--- Questions ---
a – According to the WPBS programming announcement, who was the keynote speaker at the February 1939 rally in Madison Square Garden?
b – Repeat everything in the WPBS programming announcement from "SUNDAY, JANUARY 28, 2024" down to "Promise (2:00 pm)".

--- Selected extract ---
- - - - -
WATERTOWN, NY (January 22, 2024) – Leading up to International Holocaust Remembrance Day on Saturday, January 27th, 2024, WPBS-TV will premiere the new AMERICAN EXPERIENCE special: Nazi Town USA – Tuesday, January 23rd at 9:00 pm. WPBS will also broadcast three additional Holocaust-themed specials the afternoon of Sunday, January 28th. WPBS’s Holocaust programming line-up in January is as follows:

TUESDAY, JANUARY 23, 2024

American Experience: Nazi Town USA (9:00 pm)

The story documents the February 1939 rally when more than twenty thousand Americans filled Madison Square Garden for an event billed as a “Pro-American Rally.” Images of George Washington hung next to swastikas and speakers railed against the “Jewish controlled media” and called for a return to a racially “pure” America. The keynote speaker was Fritz Kuhn, head of the German American Bund. Nazi Town, USA tells the largely unknown story of the Bund, which had scores of chapters in suburbs and big cities across the country and represented what many believe was a real threat of fascist subversion in the United States. The Bund held joint rallies with the Ku Klux Klan and ran dozens of summer camps for children centered around Nazi ideology and imagery. Its melding of patriotic values with virulent anti-Semitism raised thorny issues that we continue to wrestle with today.

SUNDAY, JANUARY 28, 2024

My Survivor (1:00 pm)

Who will tell the story of the Holocaust when the last survivor is gone? MY SURVIVOR documents the life-changing experiences of some of the 500 University of Miami students who forge intimate relationships with Holocaust survivors through an innovative internship program. Building powerful intergenerational bonds, students listen to survivors’ first-hand accounts and come to embrace their cause to preserve the memory and lessons of the Holocaust.

The Broken Promise (2:00 pm)
- - - - -
(Source records)
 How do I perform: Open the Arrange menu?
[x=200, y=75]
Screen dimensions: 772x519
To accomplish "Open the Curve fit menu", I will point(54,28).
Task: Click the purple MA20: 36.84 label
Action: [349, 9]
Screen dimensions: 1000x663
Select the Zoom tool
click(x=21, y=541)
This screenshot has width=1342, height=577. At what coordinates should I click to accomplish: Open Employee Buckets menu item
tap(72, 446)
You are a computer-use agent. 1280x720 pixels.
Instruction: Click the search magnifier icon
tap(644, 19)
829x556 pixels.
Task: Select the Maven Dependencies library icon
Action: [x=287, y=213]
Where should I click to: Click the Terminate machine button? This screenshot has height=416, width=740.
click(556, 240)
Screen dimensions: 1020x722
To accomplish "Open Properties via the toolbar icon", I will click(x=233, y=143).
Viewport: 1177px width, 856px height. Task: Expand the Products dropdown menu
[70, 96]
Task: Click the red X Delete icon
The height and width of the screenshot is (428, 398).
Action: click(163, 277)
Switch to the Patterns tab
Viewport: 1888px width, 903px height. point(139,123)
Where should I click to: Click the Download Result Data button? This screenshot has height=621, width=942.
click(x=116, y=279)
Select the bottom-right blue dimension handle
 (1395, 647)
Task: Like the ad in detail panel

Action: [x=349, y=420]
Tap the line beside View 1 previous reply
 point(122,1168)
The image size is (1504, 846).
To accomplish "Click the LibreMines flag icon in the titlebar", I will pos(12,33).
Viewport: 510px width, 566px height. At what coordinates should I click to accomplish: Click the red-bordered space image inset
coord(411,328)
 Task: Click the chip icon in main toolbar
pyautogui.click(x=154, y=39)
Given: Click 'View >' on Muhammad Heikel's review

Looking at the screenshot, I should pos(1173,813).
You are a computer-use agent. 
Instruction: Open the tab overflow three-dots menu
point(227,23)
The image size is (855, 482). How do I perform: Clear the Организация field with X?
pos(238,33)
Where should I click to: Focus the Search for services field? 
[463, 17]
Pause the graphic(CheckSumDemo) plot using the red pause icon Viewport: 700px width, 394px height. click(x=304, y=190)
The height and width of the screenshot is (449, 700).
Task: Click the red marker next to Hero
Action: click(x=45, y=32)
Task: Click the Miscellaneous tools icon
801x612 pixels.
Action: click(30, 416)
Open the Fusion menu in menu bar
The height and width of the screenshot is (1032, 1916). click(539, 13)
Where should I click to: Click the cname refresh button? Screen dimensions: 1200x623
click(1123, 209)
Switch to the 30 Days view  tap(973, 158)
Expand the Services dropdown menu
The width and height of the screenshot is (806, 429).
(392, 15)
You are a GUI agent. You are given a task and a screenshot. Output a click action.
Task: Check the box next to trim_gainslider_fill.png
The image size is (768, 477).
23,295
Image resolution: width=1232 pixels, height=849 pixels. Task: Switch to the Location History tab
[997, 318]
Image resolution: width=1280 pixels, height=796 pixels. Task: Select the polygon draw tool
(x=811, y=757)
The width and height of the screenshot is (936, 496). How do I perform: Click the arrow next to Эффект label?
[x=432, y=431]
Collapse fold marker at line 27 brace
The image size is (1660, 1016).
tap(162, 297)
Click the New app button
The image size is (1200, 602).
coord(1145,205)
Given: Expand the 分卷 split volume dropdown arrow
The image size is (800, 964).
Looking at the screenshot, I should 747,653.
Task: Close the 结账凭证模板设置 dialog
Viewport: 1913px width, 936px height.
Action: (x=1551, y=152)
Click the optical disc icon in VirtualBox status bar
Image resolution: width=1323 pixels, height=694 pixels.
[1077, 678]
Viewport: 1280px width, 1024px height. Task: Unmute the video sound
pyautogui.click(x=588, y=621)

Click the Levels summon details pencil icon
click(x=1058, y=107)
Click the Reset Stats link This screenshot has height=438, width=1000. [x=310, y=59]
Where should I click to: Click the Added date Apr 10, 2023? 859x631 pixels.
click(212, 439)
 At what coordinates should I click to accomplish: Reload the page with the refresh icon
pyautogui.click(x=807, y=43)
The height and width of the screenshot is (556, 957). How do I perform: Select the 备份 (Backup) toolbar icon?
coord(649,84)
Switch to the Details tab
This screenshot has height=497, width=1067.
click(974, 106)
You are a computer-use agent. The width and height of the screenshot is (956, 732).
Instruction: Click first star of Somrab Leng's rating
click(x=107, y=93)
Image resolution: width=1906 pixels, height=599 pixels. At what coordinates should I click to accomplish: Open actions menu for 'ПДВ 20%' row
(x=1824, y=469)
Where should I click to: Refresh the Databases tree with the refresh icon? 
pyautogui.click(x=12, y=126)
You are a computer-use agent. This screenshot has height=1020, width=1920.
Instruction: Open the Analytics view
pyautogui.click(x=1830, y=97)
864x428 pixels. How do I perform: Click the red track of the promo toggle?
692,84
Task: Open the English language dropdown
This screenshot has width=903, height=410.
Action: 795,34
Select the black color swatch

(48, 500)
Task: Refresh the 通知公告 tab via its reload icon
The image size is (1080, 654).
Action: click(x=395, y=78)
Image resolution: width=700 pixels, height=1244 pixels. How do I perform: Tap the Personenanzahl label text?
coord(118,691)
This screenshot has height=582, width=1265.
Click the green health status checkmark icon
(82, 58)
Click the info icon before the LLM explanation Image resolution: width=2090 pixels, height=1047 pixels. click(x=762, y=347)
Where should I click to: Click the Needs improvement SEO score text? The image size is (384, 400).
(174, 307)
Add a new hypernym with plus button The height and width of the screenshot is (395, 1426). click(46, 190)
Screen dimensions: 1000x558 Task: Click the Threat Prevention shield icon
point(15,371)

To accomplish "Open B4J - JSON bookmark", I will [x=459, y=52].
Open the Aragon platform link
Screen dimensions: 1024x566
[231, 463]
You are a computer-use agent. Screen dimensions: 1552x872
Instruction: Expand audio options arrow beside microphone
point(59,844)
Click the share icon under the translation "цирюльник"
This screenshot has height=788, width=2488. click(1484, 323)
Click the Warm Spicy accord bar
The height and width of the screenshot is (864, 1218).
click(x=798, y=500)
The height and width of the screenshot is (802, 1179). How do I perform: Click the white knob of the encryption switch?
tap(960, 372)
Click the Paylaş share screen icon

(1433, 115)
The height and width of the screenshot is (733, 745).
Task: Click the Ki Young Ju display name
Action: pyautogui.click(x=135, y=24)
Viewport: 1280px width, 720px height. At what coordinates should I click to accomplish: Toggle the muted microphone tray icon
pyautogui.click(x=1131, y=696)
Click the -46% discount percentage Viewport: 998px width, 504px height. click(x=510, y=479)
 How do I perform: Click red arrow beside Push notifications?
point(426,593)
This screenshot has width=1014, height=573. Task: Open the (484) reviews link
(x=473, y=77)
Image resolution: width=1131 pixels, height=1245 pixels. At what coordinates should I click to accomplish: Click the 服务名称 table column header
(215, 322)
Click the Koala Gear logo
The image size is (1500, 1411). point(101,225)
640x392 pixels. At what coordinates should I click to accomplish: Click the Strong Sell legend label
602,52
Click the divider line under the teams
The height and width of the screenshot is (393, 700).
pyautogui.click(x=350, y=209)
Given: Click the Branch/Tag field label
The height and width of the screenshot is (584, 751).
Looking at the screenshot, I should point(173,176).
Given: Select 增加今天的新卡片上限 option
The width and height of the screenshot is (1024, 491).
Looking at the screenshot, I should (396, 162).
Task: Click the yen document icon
- - - - -
--- Answers by item ---
a – Fritz Kuhn, head of the German American Bund.

b –
SUNDAY, JANUARY 28, 2024

My Survivor (1:00 pm)

Who will tell the story of the Holocaust when the last survivor is gone? MY SURVIVOR documents the life-changing experiences of some of the 500 University of Miami students who forge intimate relationships with Holocaust survivors through an innovative internship program. Building powerful intergenerational bonds, students listen to survivors’ first-hand accounts and come to embrace their cause to preserve the memory and lessons of the Holocaust.

The Broken Promise (2:00 pm)